===== DATA SECTION
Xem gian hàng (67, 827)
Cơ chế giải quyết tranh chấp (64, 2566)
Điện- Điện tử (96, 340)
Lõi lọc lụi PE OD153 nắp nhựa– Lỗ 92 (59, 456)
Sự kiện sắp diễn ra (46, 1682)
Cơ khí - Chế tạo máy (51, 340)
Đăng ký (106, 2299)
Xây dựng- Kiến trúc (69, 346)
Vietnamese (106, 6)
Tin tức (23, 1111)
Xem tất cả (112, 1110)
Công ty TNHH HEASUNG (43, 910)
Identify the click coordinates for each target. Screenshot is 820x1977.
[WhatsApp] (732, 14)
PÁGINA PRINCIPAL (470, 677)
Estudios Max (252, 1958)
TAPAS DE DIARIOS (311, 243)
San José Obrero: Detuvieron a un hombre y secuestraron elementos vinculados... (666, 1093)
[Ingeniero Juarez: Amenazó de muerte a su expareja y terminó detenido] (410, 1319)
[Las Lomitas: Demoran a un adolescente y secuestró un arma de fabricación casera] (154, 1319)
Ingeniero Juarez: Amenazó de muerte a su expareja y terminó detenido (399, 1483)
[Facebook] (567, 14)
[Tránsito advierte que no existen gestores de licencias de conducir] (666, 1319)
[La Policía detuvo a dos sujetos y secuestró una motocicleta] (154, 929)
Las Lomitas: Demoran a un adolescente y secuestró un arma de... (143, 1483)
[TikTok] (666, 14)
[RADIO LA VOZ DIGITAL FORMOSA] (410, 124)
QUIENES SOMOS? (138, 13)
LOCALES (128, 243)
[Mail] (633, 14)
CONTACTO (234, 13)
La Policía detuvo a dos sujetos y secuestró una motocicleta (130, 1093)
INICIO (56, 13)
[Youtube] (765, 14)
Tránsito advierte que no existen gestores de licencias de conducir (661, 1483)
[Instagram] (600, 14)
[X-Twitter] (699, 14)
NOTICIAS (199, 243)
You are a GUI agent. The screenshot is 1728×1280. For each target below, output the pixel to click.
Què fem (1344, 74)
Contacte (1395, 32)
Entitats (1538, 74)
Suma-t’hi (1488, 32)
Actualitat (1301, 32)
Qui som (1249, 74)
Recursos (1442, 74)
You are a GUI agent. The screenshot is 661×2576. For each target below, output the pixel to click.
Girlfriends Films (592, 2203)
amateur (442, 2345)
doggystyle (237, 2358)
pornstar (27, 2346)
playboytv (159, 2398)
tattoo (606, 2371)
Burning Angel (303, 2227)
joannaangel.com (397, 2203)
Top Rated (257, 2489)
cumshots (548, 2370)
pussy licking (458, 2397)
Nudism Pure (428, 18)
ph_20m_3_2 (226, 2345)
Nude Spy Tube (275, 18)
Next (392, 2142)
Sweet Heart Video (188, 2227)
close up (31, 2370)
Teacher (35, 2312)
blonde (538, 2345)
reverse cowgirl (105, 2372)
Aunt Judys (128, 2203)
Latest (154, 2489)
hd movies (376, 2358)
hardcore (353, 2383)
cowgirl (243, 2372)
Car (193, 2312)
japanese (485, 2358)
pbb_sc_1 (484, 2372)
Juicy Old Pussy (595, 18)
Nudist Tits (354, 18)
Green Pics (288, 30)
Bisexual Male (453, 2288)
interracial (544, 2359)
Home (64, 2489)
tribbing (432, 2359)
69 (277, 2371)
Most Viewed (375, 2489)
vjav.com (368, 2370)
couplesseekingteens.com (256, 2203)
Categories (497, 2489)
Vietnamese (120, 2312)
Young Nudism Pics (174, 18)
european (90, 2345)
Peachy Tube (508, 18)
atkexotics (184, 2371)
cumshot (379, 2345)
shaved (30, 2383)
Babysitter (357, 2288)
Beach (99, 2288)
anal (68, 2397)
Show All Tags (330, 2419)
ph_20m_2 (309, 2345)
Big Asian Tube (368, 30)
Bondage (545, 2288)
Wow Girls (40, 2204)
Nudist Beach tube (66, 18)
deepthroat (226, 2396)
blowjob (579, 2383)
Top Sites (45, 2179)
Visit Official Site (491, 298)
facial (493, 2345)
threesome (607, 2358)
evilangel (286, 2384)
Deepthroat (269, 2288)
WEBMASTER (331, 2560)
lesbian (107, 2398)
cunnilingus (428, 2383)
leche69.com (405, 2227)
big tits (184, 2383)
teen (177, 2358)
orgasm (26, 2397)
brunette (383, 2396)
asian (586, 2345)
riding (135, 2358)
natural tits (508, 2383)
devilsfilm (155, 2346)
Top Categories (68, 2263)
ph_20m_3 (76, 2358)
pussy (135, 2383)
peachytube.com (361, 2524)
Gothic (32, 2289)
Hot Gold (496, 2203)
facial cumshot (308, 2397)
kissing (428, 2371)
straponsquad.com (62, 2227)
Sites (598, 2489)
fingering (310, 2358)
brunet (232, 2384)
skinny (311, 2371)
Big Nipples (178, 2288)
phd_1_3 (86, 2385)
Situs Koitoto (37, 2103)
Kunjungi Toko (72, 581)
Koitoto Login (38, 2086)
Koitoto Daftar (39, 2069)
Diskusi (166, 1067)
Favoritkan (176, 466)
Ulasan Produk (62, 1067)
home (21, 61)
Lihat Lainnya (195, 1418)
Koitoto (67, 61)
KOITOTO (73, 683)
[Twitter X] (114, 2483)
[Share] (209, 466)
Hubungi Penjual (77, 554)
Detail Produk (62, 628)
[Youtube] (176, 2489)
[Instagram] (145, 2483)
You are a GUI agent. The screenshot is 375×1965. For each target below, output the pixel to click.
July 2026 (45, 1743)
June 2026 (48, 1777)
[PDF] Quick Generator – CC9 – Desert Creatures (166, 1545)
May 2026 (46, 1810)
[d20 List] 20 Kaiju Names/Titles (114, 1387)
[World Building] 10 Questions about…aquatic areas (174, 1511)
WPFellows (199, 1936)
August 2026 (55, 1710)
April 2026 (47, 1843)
==========
[TASK DIRECTIONS] Reproduce word for word the material above, starting with the line that has "Vietnamese (106, 6)" and stopping after the line that has "[La Policía detuvo".

[WRITTEN REPLY]
Vietnamese (106, 6)
Tin tức (23, 1111)
Xem tất cả (112, 1110)
Công ty TNHH HEASUNG (43, 910)
Identify the click coordinates for each target. Screenshot is 820x1977.
[WhatsApp] (732, 14)
PÁGINA PRINCIPAL (470, 677)
Estudios Max (252, 1958)
TAPAS DE DIARIOS (311, 243)
San José Obrero: Detuvieron a un hombre y secuestraron elementos vinculados... (666, 1093)
[Ingeniero Juarez: Amenazó de muerte a su expareja y terminó detenido] (410, 1319)
[Las Lomitas: Demoran a un adolescente y secuestró un arma de fabricación casera] (154, 1319)
Ingeniero Juarez: Amenazó de muerte a su expareja y terminó detenido (399, 1483)
[Facebook] (567, 14)
[Tránsito advierte que no existen gestores de licencias de conducir] (666, 1319)
[La Policía detuvo a dos sujetos y secuestró una motocicleta] (154, 929)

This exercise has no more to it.